The reason for quoting these at length is to underline the seriousness of the independence of any legal model. There are similar lists for other types of entity, but each may have a set of responsibilities and requirements that may differ from those of their parent and in some rare instances may conflict with them. It is important to be aware of this possibility as it can lead to conflict.
A parent organisation may wish to nominate one or two directors, but they should not appoint the majority. The other directors should be properly independent and bring the skills, experience and attributes that will contribute to the success of the enterprise.
Regulating the relationship internally usually has three different parts:
- the articles of association
- an annual business plan, ideally emerging from a longer-term strategy
- a list of reserved matters which might be found in documents such as standing orders, a scheme of delegation, a scheme of reservation and delegation or a specific agreement.
These documents should be clear as to who owns them, who can amend them and what the approval arrangements are. Members can be reluctant to delegate powers, but it is usually sensible for them to do so to enable the entity to function and deliver what it has be set up to do.
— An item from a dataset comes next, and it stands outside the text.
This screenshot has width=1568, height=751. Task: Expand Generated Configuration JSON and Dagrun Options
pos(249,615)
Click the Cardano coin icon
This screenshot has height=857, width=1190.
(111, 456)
However, owners will expect to have a ‘nuclear option’ to remove the board or individuals, including the chair, under particular circumstances and following a resolution.
External agencies
In addition to local governance, external agencies will take an active interest – companies house requires certain information to be lodged with it and regular reports made. The same is true for charities registered with the charity commission. Co-operatives and community benefit societies are overseen by the financial conduct authority and community interest companies by a branch of Companies House dedicated to them. Universities and NHS trusts will chivvy the interest of the Office for Students, CQC and NHS England (for now) and the NAO, Audit Commission and various ombudsmen will supplement the work of the entities’ external auditors.
All of this will hopefully underline the fact that this is an area to be entered into carefully and advisedly – in other words with advice. Having subsidiaries dedicated to specific, ring-fenced activities can be a terrific strength. With specialist governance unique to them they can reduce the distraction that can take the parent away from mainstream activities and there are clearly social, scientific, commercial and stakeholder benefits form having an entity dedicated to a clear set of objectives and deliverables. But it is not a free lunch ticket – to return to Louis Sullivan – form, function and facility. Does it do the job better than the alternative?
Important: Please note this article is not advice – it is a description of possible options, and it is essential that any organisation contemplating establishing subsidiaries takes appropriate legal, financial and tax advice as necessary.
* Foot note: Local authorities often establish a corporate structure relying on what is known as the Teckal exemption which can help to reduce the need for lengthy and costly procurement processes. It is complex and has a number of rules that need to be applied – in other words, take advice. Note that the position has had further complexities added through the enactment of the Subsidy Control Act a new piece of post-Brexit legislation.
In common with all GGi articles, this piece has been peer-reviewed by a second GGi expert.